• What to work on
Copy out every entry below without changing a single character.

(Stored data entries)

┄┄┄┄┄┄

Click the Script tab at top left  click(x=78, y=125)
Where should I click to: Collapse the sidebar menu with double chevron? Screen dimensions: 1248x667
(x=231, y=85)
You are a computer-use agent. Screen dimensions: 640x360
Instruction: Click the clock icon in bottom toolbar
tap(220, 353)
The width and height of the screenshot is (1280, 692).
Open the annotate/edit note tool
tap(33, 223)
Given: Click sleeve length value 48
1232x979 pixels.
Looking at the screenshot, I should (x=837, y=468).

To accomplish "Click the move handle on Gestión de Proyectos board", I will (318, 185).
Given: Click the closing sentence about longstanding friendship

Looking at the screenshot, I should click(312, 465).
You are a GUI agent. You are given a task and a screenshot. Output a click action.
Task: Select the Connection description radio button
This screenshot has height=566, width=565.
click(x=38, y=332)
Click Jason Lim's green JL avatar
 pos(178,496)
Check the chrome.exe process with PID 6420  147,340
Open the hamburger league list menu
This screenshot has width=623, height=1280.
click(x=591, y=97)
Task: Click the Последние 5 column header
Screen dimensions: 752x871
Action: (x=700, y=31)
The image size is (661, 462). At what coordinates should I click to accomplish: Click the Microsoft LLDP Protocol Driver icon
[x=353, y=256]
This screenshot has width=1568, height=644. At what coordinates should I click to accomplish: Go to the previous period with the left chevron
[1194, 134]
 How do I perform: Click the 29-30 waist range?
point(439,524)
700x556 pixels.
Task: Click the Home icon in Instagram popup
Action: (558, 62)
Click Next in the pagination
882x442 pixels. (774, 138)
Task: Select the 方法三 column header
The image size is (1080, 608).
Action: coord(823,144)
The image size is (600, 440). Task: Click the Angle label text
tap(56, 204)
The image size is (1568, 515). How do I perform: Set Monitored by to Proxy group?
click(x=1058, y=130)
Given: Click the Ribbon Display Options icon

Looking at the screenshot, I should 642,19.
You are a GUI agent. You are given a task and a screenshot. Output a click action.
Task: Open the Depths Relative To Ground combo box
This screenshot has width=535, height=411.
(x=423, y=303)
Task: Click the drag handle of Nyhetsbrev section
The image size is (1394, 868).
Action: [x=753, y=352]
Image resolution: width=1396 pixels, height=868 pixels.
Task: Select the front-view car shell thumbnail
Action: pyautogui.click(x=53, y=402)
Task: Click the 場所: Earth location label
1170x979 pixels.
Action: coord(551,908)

┄┄┄┄┄┄

• Problem solution
Click the Script tab at top left  click(x=78, y=125)
Where should I click to: Collapse the sidebar menu with double chevron? Screen dimensions: 1248x667
(x=231, y=85)
You are a computer-use agent. Screen dimensions: 640x360
Instruction: Click the clock icon in bottom toolbar
tap(220, 353)
The width and height of the screenshot is (1280, 692).
Open the annotate/edit note tool
tap(33, 223)
Given: Click sleeve length value 48
1232x979 pixels.
Looking at the screenshot, I should (x=837, y=468).

To accomplish "Click the move handle on Gestión de Proyectos board", I will (318, 185).
Given: Click the closing sentence about longstanding friendship

Looking at the screenshot, I should click(312, 465).
You are a GUI agent. You are given a task and a screenshot. Output a click action.
Task: Select the Connection description radio button
This screenshot has height=566, width=565.
click(x=38, y=332)
Click Jason Lim's green JL avatar
 pos(178,496)
Check the chrome.exe process with PID 6420  147,340
Open the hamburger league list menu
This screenshot has width=623, height=1280.
click(x=591, y=97)
Task: Click the Последние 5 column header
Screen dimensions: 752x871
Action: (x=700, y=31)
The image size is (661, 462). At what coordinates should I click to accomplish: Click the Microsoft LLDP Protocol Driver icon
[x=353, y=256]
This screenshot has width=1568, height=644. At what coordinates should I click to accomplish: Go to the previous period with the left chevron
[1194, 134]
 How do I perform: Click the 29-30 waist range?
point(439,524)
700x556 pixels.
Task: Click the Home icon in Instagram popup
Action: (558, 62)
Click Next in the pagination
882x442 pixels. (774, 138)
Task: Select the 方法三 column header
The image size is (1080, 608).
Action: coord(823,144)
The image size is (600, 440). Task: Click the Angle label text
tap(56, 204)
The image size is (1568, 515). How do I perform: Set Monitored by to Proxy group?
click(x=1058, y=130)
Given: Click the Ribbon Display Options icon

Looking at the screenshot, I should 642,19.
You are a GUI agent. You are given a task and a screenshot. Output a click action.
Task: Open the Depths Relative To Ground combo box
This screenshot has width=535, height=411.
(x=423, y=303)
Task: Click the drag handle of Nyhetsbrev section
The image size is (1394, 868).
Action: [x=753, y=352]
Image resolution: width=1396 pixels, height=868 pixels.
Task: Select the front-view car shell thumbnail
Action: pyautogui.click(x=53, y=402)
Task: Click the 場所: Earth location label
1170x979 pixels.
Action: coord(551,908)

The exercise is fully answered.